--- Exercise material ---
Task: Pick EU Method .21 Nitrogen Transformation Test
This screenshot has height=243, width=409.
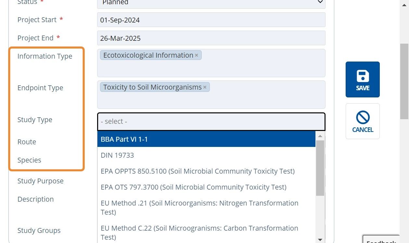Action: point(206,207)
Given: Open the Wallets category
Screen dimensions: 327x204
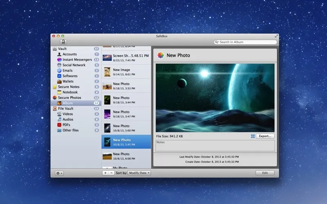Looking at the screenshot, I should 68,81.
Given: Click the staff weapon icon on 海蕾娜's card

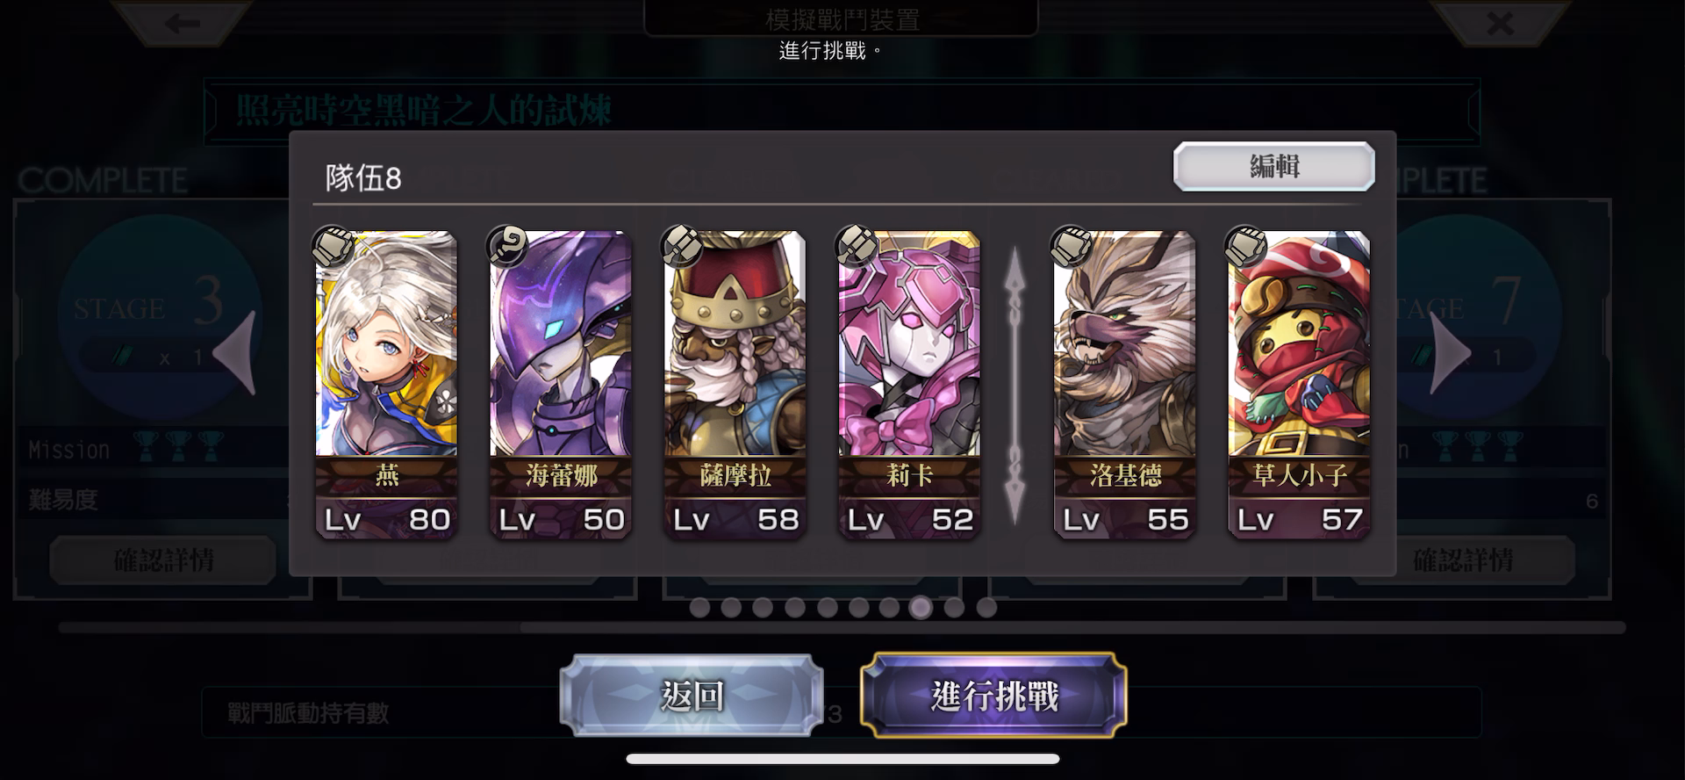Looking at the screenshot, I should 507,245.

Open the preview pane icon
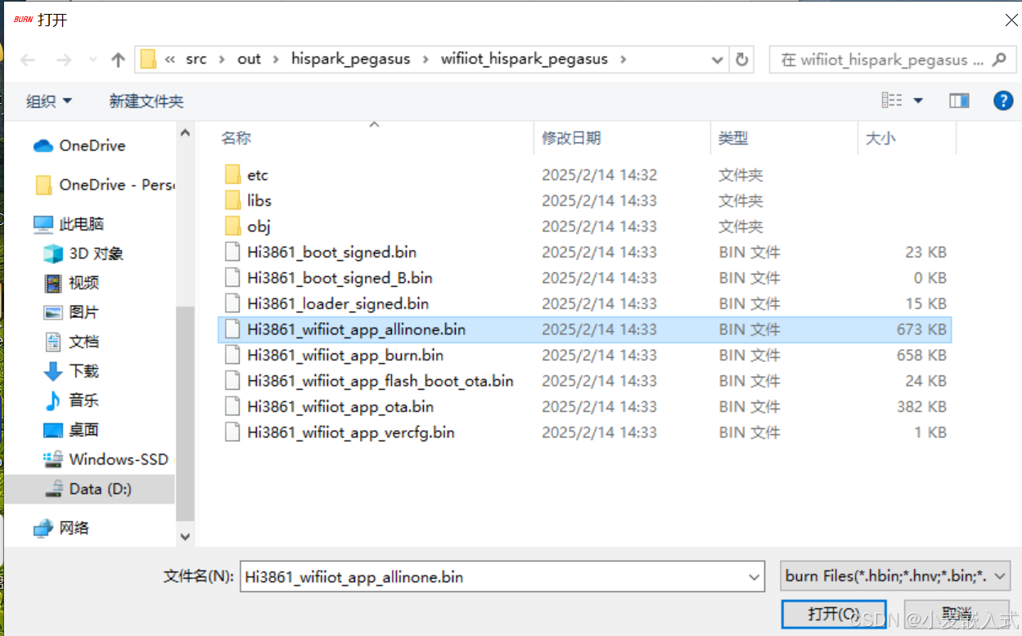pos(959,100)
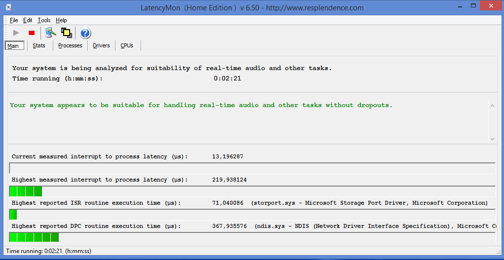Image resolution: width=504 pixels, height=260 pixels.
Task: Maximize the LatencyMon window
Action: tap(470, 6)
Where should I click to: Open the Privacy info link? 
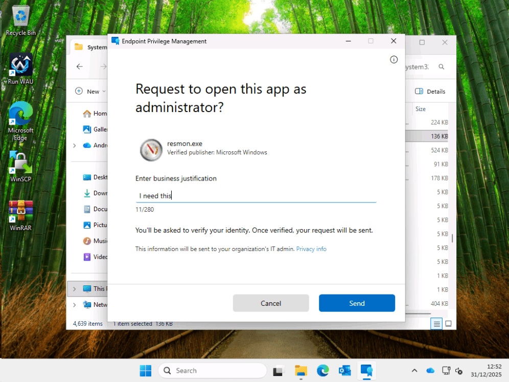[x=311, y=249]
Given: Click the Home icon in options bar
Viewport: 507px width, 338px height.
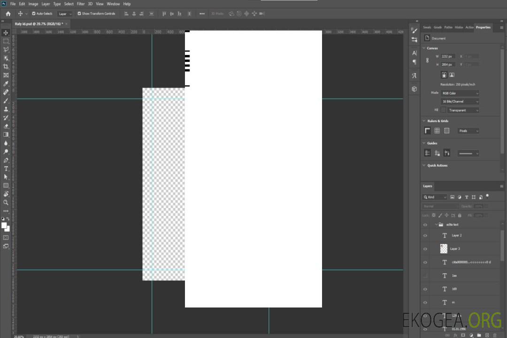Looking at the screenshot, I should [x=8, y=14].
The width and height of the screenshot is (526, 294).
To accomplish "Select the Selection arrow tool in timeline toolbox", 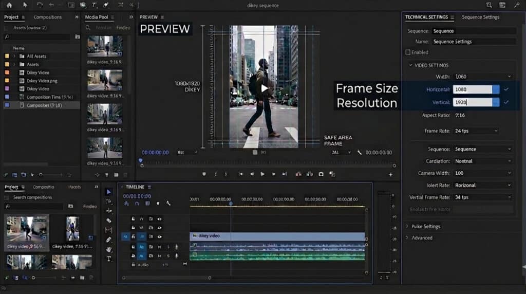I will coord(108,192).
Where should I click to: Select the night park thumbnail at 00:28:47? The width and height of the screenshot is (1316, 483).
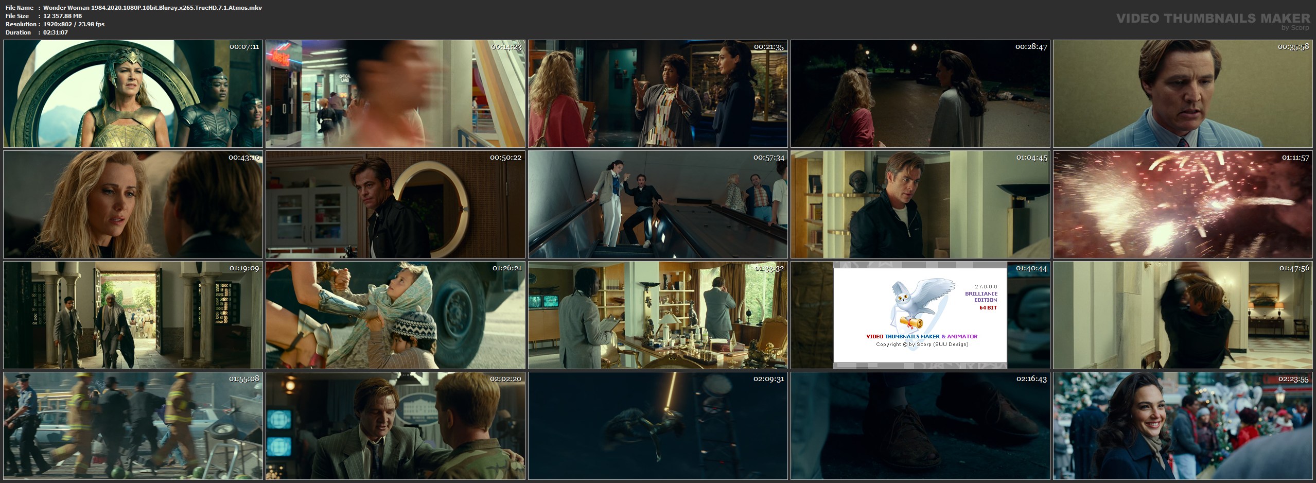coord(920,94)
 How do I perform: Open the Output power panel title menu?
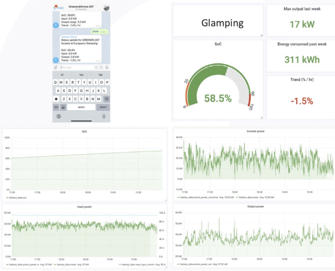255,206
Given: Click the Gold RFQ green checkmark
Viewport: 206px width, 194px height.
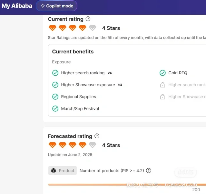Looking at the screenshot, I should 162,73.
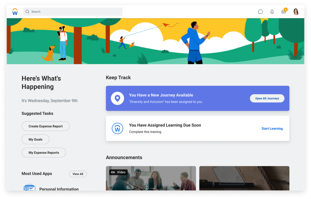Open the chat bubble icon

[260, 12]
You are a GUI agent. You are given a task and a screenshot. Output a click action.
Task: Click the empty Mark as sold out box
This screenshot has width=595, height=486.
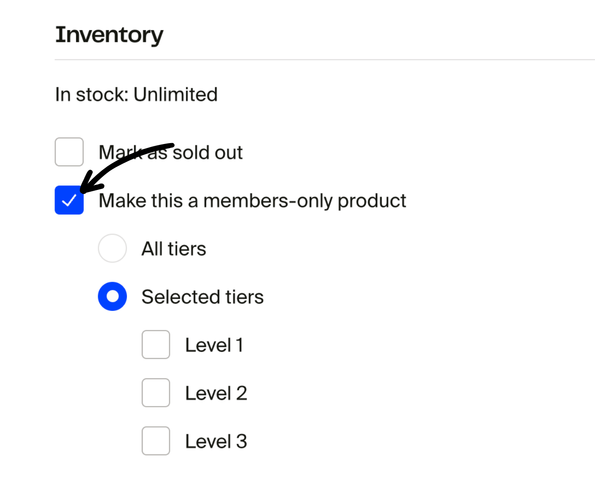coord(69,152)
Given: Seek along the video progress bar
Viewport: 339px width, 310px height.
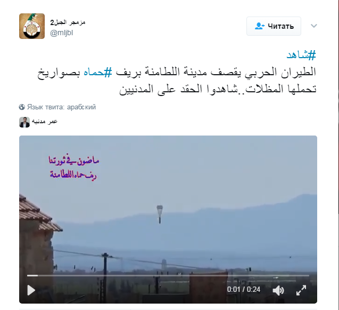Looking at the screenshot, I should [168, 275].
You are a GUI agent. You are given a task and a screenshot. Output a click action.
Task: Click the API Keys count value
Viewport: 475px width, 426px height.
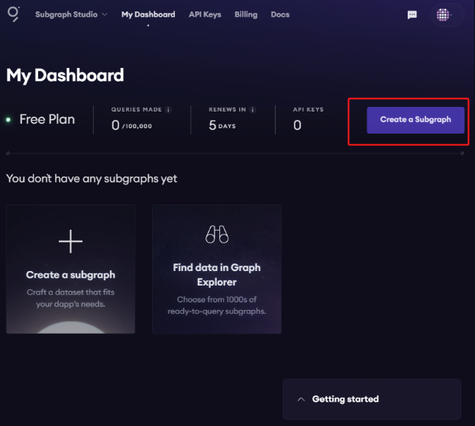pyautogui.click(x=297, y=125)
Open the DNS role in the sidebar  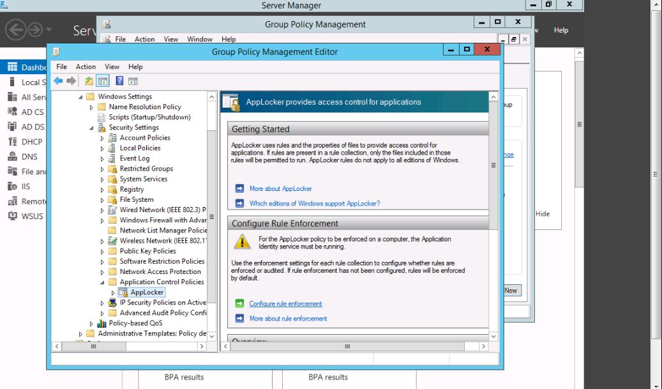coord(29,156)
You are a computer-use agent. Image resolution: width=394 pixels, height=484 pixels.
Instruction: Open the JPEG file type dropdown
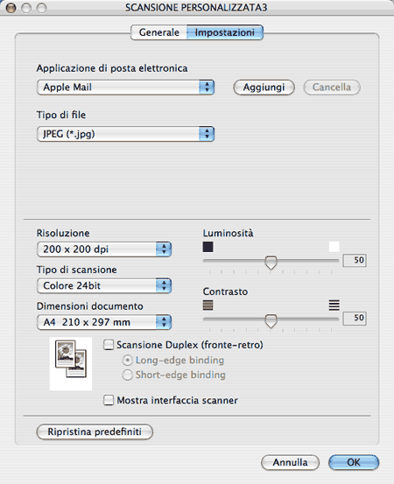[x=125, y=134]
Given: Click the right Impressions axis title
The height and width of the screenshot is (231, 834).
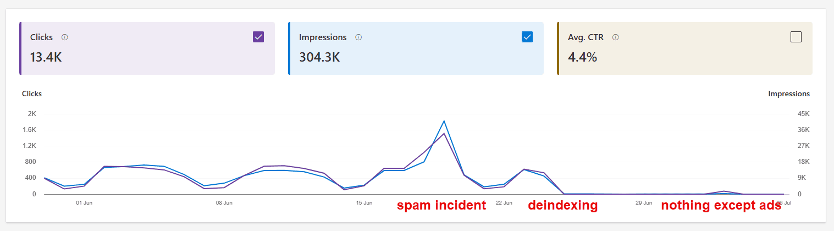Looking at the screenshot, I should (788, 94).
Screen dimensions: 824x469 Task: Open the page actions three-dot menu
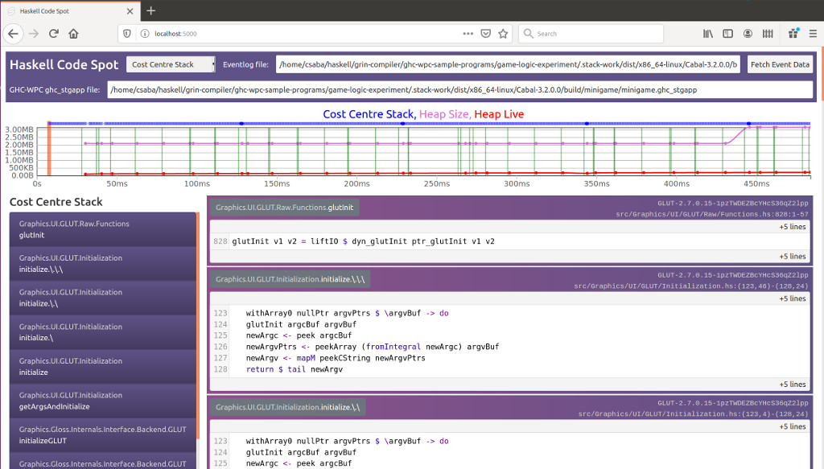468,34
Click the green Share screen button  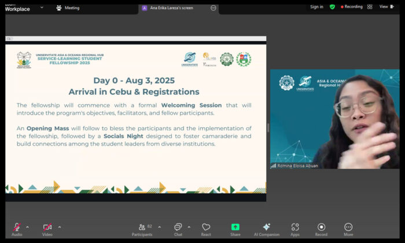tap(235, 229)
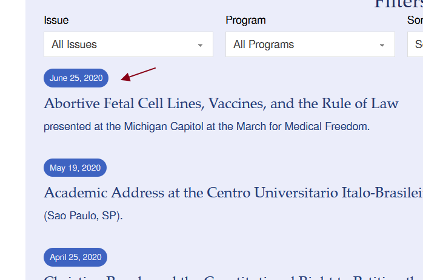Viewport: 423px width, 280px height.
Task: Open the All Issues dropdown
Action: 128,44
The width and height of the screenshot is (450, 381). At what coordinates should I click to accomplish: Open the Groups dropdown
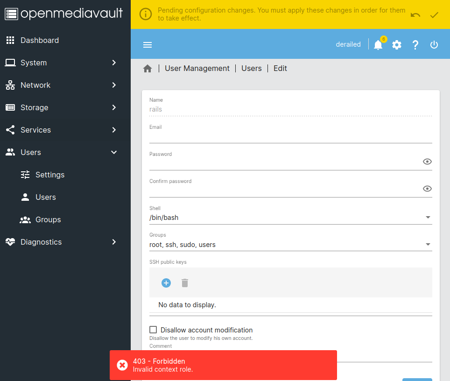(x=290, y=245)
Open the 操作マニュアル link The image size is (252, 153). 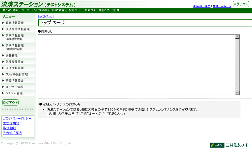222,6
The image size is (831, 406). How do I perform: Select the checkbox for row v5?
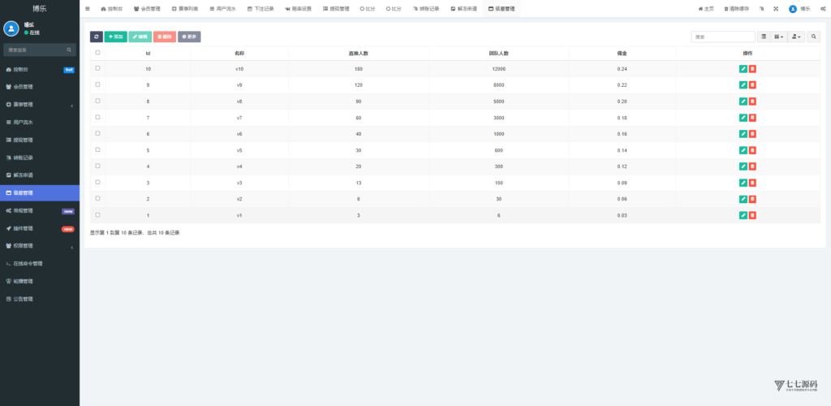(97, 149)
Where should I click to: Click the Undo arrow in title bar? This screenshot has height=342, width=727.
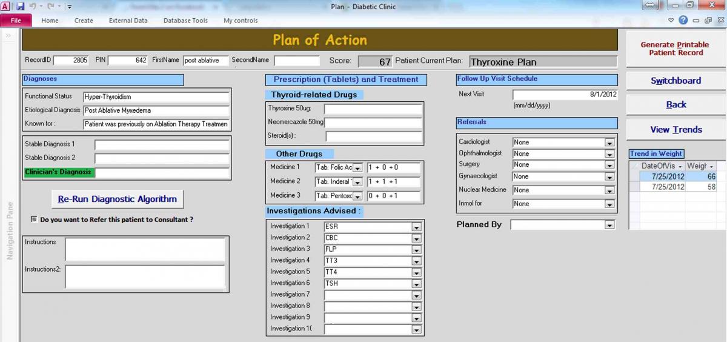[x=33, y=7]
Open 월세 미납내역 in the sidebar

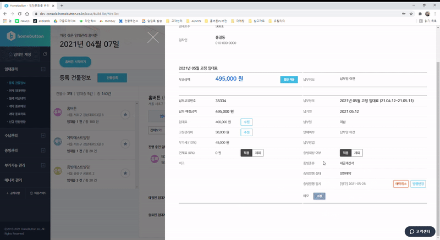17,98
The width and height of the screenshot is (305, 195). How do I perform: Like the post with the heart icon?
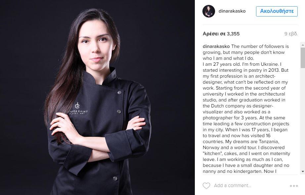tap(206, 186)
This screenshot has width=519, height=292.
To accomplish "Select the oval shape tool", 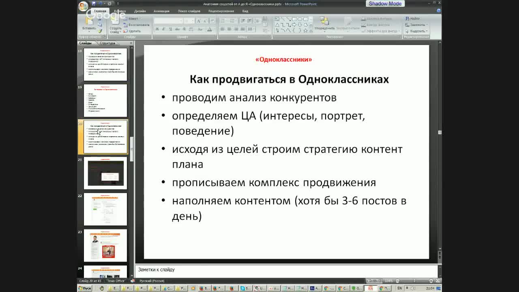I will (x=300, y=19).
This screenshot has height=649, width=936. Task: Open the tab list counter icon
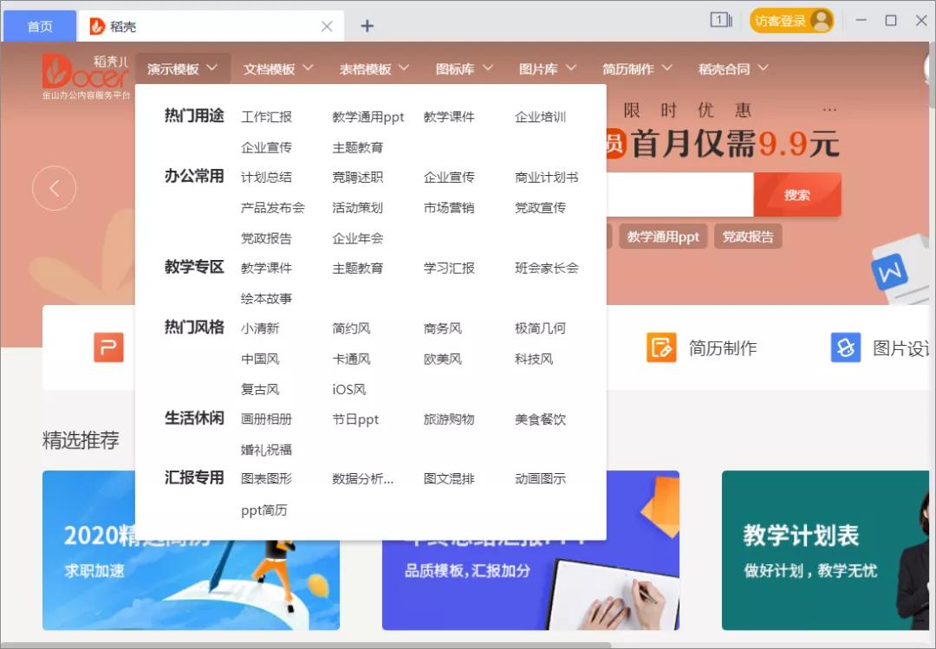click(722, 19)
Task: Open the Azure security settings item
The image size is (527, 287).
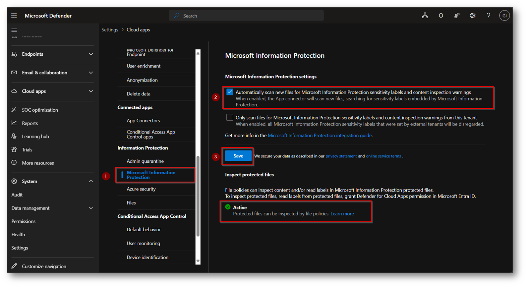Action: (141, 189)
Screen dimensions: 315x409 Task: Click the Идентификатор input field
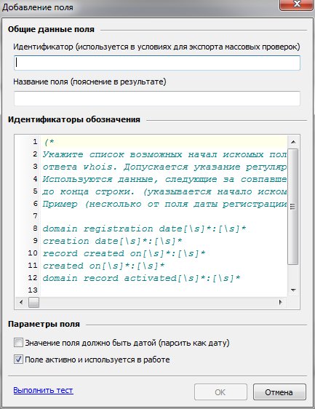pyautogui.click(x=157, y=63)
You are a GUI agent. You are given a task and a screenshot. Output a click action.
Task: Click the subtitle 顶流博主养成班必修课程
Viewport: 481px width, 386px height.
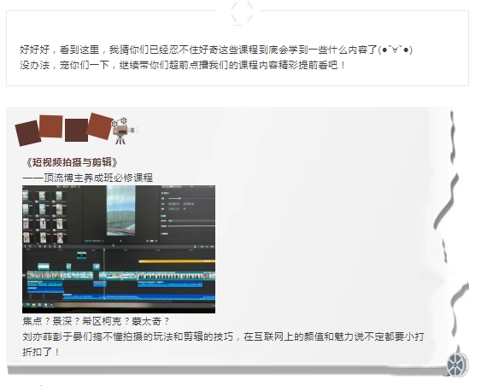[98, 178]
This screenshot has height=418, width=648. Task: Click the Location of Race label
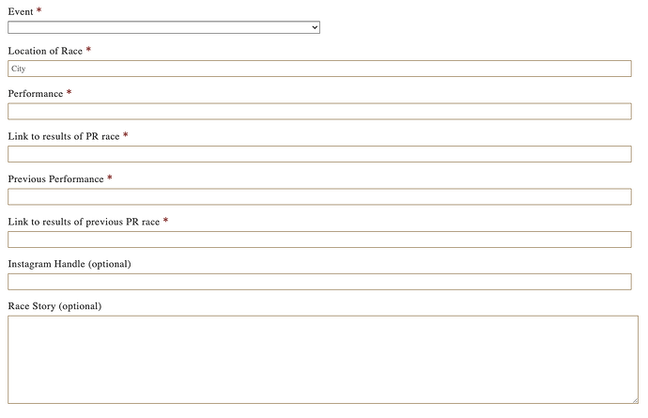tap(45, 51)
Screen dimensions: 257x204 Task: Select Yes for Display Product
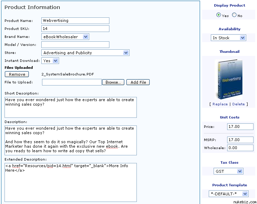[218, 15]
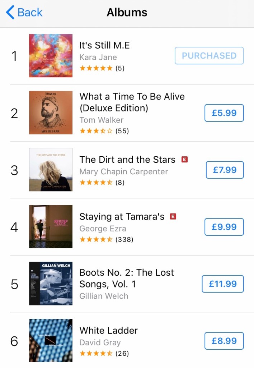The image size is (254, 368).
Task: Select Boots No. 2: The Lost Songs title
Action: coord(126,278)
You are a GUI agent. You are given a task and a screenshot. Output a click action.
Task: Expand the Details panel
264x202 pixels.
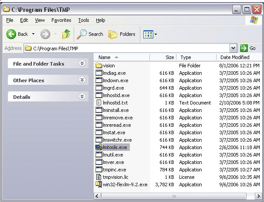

--- What to produce ---
The exact lines from the beginning of the data through the one that contains "The width and height of the screenshot is (526, 294)." must be given again, both ends included, and pictures must be left out.

--- Solved exercise ---
Task: Pick EU Method .21 Nitrogen Transformation Test
This screenshot has height=243, width=409.
Action: point(206,207)
Given: Open the Wallets category
Screen dimensions: 327x204
Looking at the screenshot, I should 68,81.
Given: Click the staff weapon icon on 海蕾娜's card

Looking at the screenshot, I should 507,245.

Open the preview pane icon
pos(959,100)
Image resolution: width=504 pixels, height=260 pixels.
Task: Maximize the LatencyMon window
Action: tap(470, 6)
Where should I click to: Open the Privacy info link? 
[x=311, y=249]
Given: Click the Home icon in options bar
Viewport: 507px width, 338px height.
Looking at the screenshot, I should [x=8, y=14].
The width and height of the screenshot is (526, 294).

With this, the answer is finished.